Exhausted, I gazed upwards and realized I was only a few steps away from the Philippines’ rooftop. Once there, I was dumbfounded by what I saw: spread before me was a magnificent view of the cities of Davao and Digos, bathed in lights, shining like diamonds under the full moon. It was a spectacle so sublime, reminding me just how tiny a speck I am in this great planet of ours.
A drinking spree was in progress when I arrived at the campsite. Odie welcomed me with a cup of steaming hot noodles, which I gobbled up inside my tent. Outside, the din reached fever pitch as my companions drank and raised the roof till midnight. But it hardly disturbed me. Still on cloud nine, I slept like a log atop the country’s highest peak.
Good Friday. With my body still smarting from pain, I joined Odie and company as we explored the seven summits of Apo, searching for the perfect spot to get strong mobile phone signals. How I wanted to text everyone in my phone list and let them know where I was but, alas, my gizmo had run out of power.
By noon, we packed up and began our descent to Lake Venado where we would encamp for the night. The trail to the lake was deceptive; it appeared easy as pie at the outset. Further down the line, however, it was fraught with obstacles. Large cakes of mud clung like adhesive all over my rubber shoes as I made my downward course. Twice, their traction wore away, causing me to lose my balance but not my patience. Inching my way through the sloping terrain interspersed with thick and lofty cogon grass, I finally set foot on solid, low-lying ground.

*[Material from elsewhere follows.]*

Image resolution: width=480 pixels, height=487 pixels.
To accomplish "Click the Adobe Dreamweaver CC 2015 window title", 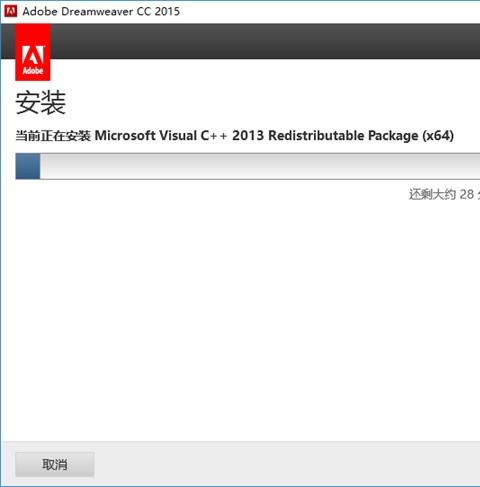I will pos(101,11).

Black Saturday. The cold was unforgiving during the wee hours of the morning. The three layers of clothes plus two sweatshirts, pair of socks and bonnet that I wore failed to drive away the chill but they kept me from getting hypothermic. I buried myself into the sleeping bag and tried to go back to sleep.
Hours later, we decamped and proceeded downstream towards Agko in Kidapawan City. Surprisingly, I was unruffled by pain even as sharp twigs bruised my arms, thorny shrubs pierced my hands and bees stung my shoulder, neck and ear. The thought of the creature comforts awaiting us in Kidapawan must have helped eased it.
After a brief rest at Lake Mainit, we moved on with extreme urgency, as if afraid that tomorrow would never come. In high spirits, I braved the current of the mighty Marbel River, leaped from one boulder to another, and trekked relentlessly, pushing myself to the nth degree. Before darkness could overtake me, I arrived at Agko, bruised and battered but nonetheless braver than my old self. Catching my breath, I was pleased to hear the roar of the vehicles that would take us back to Davao.
Days passed. I caught a glimpse of Apo’s majestic cone on the way to the office. It brought back memories of my humbling experiences during the trek. Altogether, they reminded me to study and prepare for my every move, to tread fast but not too fast or I’ll tumble, to take it slow but not too slow or I’ll be left in the cold, to give way to others and wait for my turn, to trust the kindness of strangers and to rely more on myself and my own resources to survive. In silence, I thanked the mountain for all the lessons in humility.